Background: The aim of this study was to investigate clinical significance of multiplicity of atherosclerotic risk factors to determine the type of stroke and long-term mortality in patients with large artery atherosclerotic (LAA) and small vessel occlusive (SVO) stroke.
Methods: We retrospectively analyzed medical data of the prospectively registered stroke patients who were diagnosed as LAA and SVO type of ischemic stroke based on diffusion weighted MRI and magnetic resonance angiography between January 2005 and December 2013. Multiplicity of risk factors was defined as numbers of hypertension, diabetes, hyperlipidemia and smoking. Information on mortality as outcome was obtained and reconfirmed from the National Death Certificate system.
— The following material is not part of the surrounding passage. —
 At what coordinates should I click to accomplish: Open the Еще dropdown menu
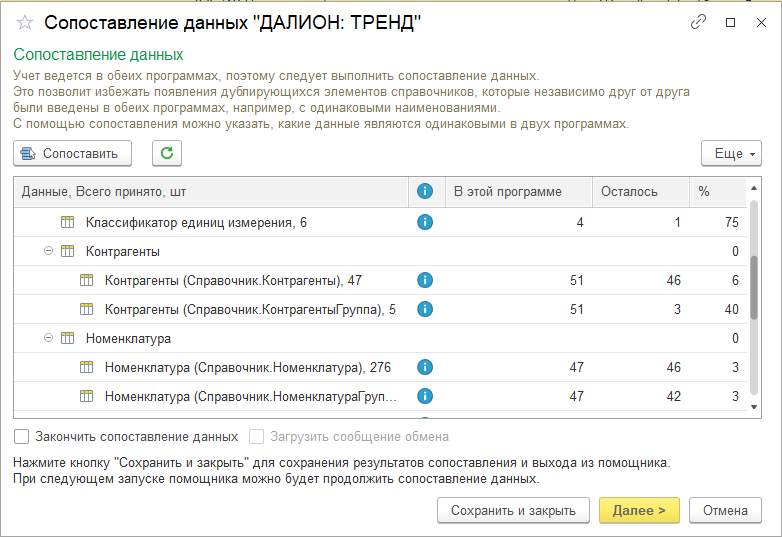[732, 153]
Results: A total of 4099 patients comprising 2530 LAA stroke and 1569 SVO stroke were studied. After adjustment for differences in baseline risk profiles, multiplicity of risk factors (per 1-point increase, odds ratio [OR] = 1.10, 95% confidence interval [CI] = 1.02-1.18) was significantly associated with the LAA stroke than SVO stroke. Among patients with SVO stroke, patients with a higher multiplicity of risk factors had a higher long-term mortality (OR = 1.34, 95% CI = 1.10-1.65) during 8-year of observation.
Conclusions: Atherosclerotic burden defined by multiplicity of risk factors for atherosclerosis could predict the probability of developing LAA stroke compared to the SVO stroke, and long-term mortality particularly in SVO stroke.